• [ACTION ITEM] Make an exact copy of the lines below.
-------- RECORDS SUPPLIED --------
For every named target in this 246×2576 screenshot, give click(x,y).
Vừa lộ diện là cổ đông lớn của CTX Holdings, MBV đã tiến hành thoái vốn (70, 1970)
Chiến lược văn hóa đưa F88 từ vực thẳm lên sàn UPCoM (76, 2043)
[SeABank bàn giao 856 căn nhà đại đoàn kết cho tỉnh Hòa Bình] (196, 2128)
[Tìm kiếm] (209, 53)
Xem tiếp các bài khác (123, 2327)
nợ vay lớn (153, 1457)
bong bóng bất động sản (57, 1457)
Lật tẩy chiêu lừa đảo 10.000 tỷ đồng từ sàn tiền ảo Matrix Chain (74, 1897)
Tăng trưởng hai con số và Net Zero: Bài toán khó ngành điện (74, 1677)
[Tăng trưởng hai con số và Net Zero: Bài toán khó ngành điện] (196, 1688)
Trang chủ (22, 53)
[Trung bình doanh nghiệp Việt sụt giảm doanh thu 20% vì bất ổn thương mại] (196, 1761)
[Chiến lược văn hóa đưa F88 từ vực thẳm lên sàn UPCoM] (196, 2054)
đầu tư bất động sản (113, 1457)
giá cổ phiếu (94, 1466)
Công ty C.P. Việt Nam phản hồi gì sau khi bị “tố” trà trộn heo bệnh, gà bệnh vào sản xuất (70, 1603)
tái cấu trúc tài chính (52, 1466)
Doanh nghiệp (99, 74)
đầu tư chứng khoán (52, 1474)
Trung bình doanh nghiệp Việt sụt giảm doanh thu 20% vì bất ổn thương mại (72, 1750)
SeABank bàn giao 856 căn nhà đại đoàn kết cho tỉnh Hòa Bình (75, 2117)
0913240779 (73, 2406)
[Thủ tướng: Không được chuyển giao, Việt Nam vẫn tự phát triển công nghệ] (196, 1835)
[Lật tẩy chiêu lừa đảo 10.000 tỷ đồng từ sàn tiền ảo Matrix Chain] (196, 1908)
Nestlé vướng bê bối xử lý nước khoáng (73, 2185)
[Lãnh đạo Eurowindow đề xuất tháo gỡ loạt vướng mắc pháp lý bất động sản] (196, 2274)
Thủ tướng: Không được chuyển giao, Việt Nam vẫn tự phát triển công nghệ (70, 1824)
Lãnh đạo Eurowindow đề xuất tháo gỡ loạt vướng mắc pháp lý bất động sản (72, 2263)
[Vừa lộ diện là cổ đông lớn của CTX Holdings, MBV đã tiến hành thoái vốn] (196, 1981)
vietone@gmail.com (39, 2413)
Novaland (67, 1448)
--------
• [TASK ANSWER]
For every named target in this 246×2576 screenshot, give click(x,y).
Vừa lộ diện là cổ đông lớn của CTX Holdings, MBV đã tiến hành thoái vốn (70, 1970)
Chiến lược văn hóa đưa F88 từ vực thẳm lên sàn UPCoM (76, 2043)
[SeABank bàn giao 856 căn nhà đại đoàn kết cho tỉnh Hòa Bình] (196, 2128)
[Tìm kiếm] (209, 53)
Xem tiếp các bài khác (123, 2327)
nợ vay lớn (153, 1457)
bong bóng bất động sản (57, 1457)
Lật tẩy chiêu lừa đảo 10.000 tỷ đồng từ sàn tiền ảo Matrix Chain (74, 1897)
Tăng trưởng hai con số và Net Zero: Bài toán khó ngành điện (74, 1677)
[Tăng trưởng hai con số và Net Zero: Bài toán khó ngành điện] (196, 1688)
Trang chủ (22, 53)
[Trung bình doanh nghiệp Việt sụt giảm doanh thu 20% vì bất ổn thương mại] (196, 1761)
[Chiến lược văn hóa đưa F88 từ vực thẳm lên sàn UPCoM] (196, 2054)
đầu tư bất động sản (113, 1457)
giá cổ phiếu (94, 1466)
Công ty C.P. Việt Nam phản hồi gì sau khi bị “tố” trà trộn heo bệnh, gà bệnh vào sản xuất (70, 1603)
tái cấu trúc tài chính (52, 1466)
Doanh nghiệp (99, 74)
đầu tư chứng khoán (52, 1474)
Trung bình doanh nghiệp Việt sụt giảm doanh thu 20% vì bất ổn thương mại (72, 1750)
SeABank bàn giao 856 căn nhà đại đoàn kết cho tỉnh Hòa Bình (75, 2117)
0913240779 (73, 2406)
[Thủ tướng: Không được chuyển giao, Việt Nam vẫn tự phát triển công nghệ] (196, 1835)
[Lật tẩy chiêu lừa đảo 10.000 tỷ đồng từ sàn tiền ảo Matrix Chain] (196, 1908)
Nestlé vướng bê bối xử lý nước khoáng (73, 2185)
[Lãnh đạo Eurowindow đề xuất tháo gỡ loạt vướng mắc pháp lý bất động sản] (196, 2274)
Thủ tướng: Không được chuyển giao, Việt Nam vẫn tự phát triển công nghệ (70, 1824)
Lãnh đạo Eurowindow đề xuất tháo gỡ loạt vướng mắc pháp lý bất động sản (72, 2263)
[Vừa lộ diện là cổ đông lớn của CTX Holdings, MBV đã tiến hành thoái vốn] (196, 1981)
vietone@gmail.com (39, 2413)
Novaland (67, 1448)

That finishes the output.